Somayya U.
If you’re reading this, your existence is resistance.
I want you to know that whatever you’re feeling—whether it’s overwhelming, muted, or something beyond description—doesn’t make you any less whole.
When I think about my own struggles, dissociation used to feel like both my strength and my failure. Growing up, it was how I coped. When things around me got too loud, too unpredictable, or too confusing, dissociation became a shield. It helped me focus, study, and push through despite the noise. It stopped me from catastrophizing after trauma and let me keep going, one day at a time. Back then, I thought it made me strong, and honestly it did provide resilience. For that season of my life, it gave me what I needed to survive.
But surviving isn’t the same as living, and over time, I started to feel like the very thing that protected me had turned into a wall I couldn’t break through.
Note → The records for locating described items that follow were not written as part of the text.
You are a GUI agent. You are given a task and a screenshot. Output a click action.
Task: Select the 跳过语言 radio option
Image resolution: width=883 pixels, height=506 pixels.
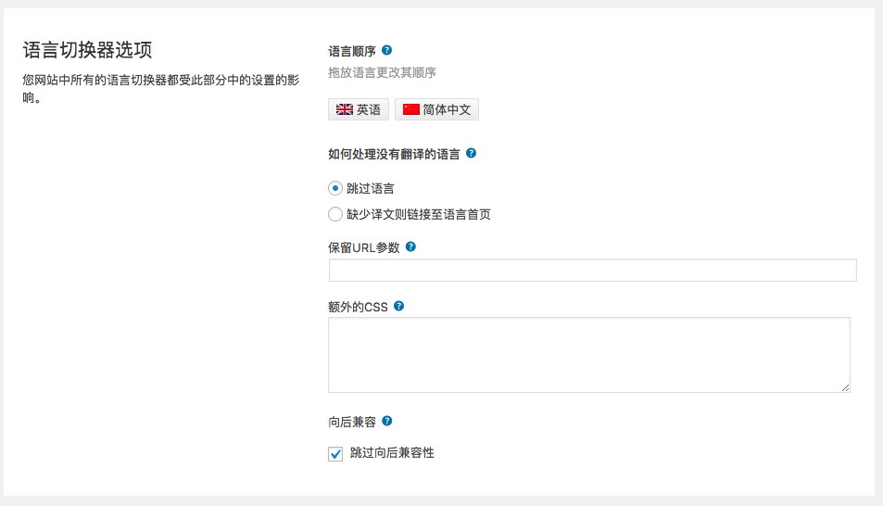[x=335, y=188]
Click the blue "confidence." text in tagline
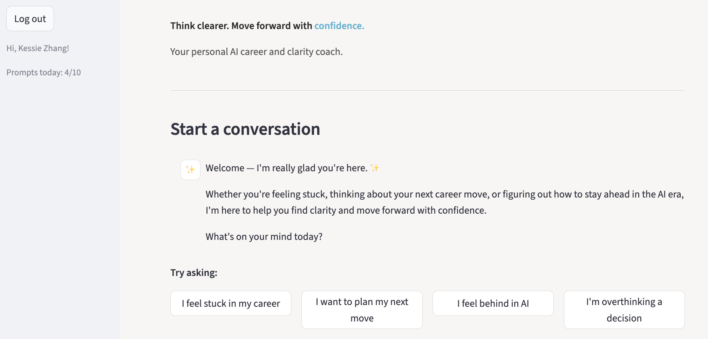 pyautogui.click(x=339, y=26)
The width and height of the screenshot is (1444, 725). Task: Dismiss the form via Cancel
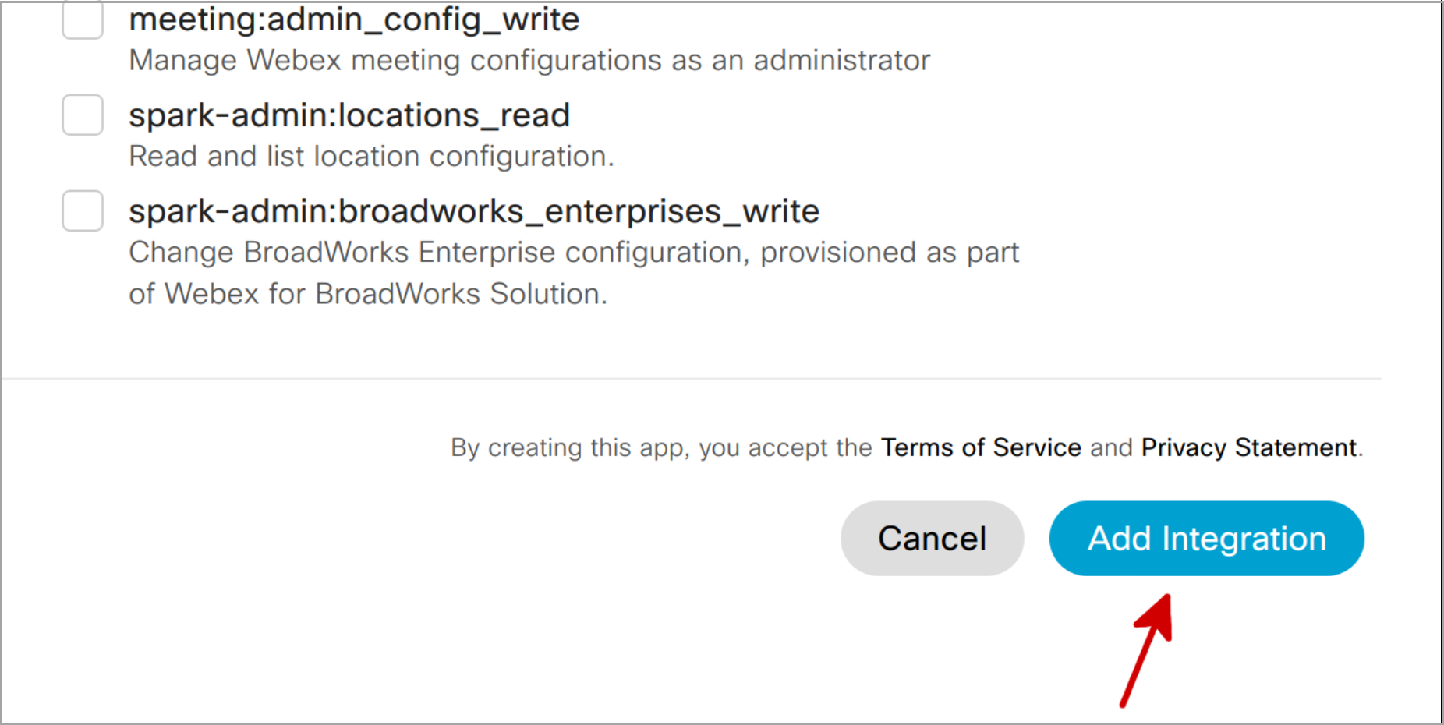click(932, 538)
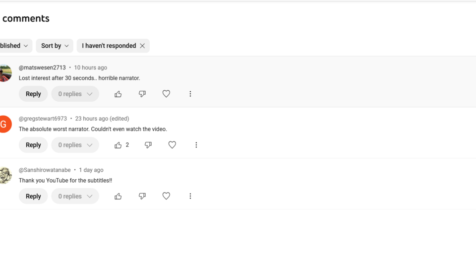Open the @Sanshirowatanabe channel link
Image resolution: width=476 pixels, height=268 pixels.
45,170
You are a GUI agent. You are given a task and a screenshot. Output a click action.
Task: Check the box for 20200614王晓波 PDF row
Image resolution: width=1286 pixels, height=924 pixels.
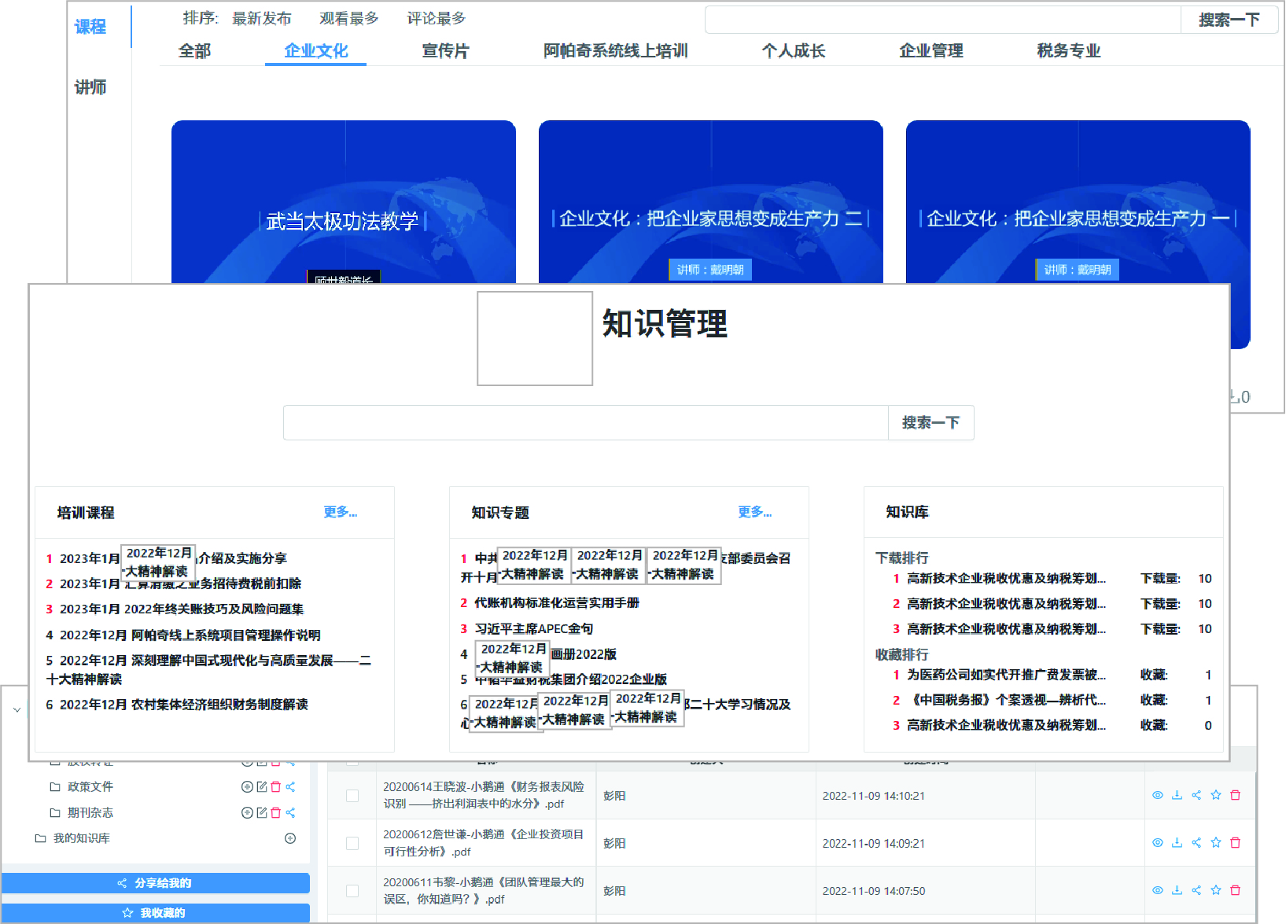click(x=352, y=796)
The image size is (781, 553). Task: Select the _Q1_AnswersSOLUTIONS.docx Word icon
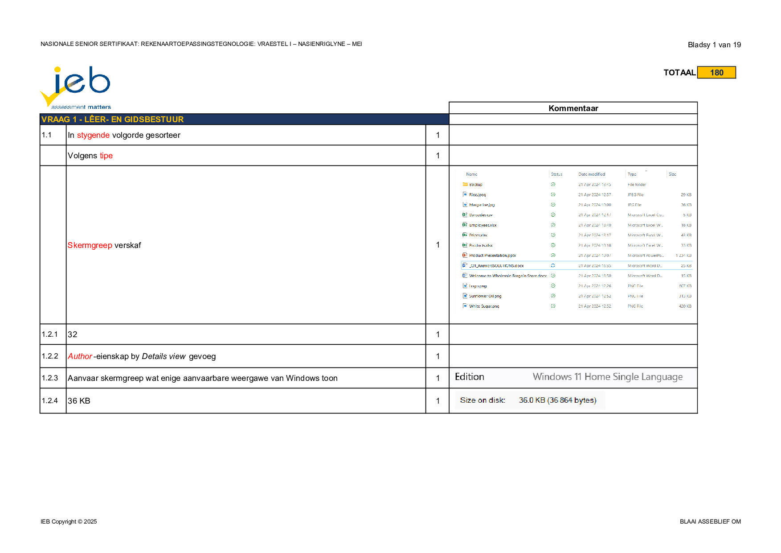pos(465,265)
I felt disconnected from myself, distant from the world around me, and numb to the moments that should have brought joy or even that kind of pain that heals. It felt like I’d lost my autonomy somewhere along the way, and what was my “superpower” became a weight. I felt like I didn’t know myself separate from those cognitive patterns built in childhood.
What’s changed isn’t that I’ve banished those feelings or sensations. It’s that I’ve learned to judge that mental-sensory space differently.
When I dance entranced,
when I draw without purpose,
when I let my mind wander, untethered by expectation and invigorated by whimsy,
I inhabit the space that once felt like absence and find it full.
And instead of fighting that perceived space, I use it. It’s no longer about survival; it’s about Creation.
In those moments, I’m in a place I once lost autonomy in, where I would try to forcefully break out. To return to the “real world”: of structure, of certainty. But now, that place feels alive, dynamic, and mine. It’s where I create, where I explore, where I remind myself of the larger story.
If you feel far from yourself, I want you to know there’s no shame in that. There’s nothing wrong with the ways you’ve learned to survive. And even if it feels like you’ve unraveled too much, remember: threads can be rewoven. Sometimes, that distance you feel isn’t only emptiness; it’s potential waiting to be filled with something created.
Let yourself take small steps toward curiosity and connection, however that looks for you. And let others meet you where you are—they can sit beside you in the quiet or dance alongside without explanation. Together, we’ll create a tapestry, illustrated by our resistant existence and parallel joys.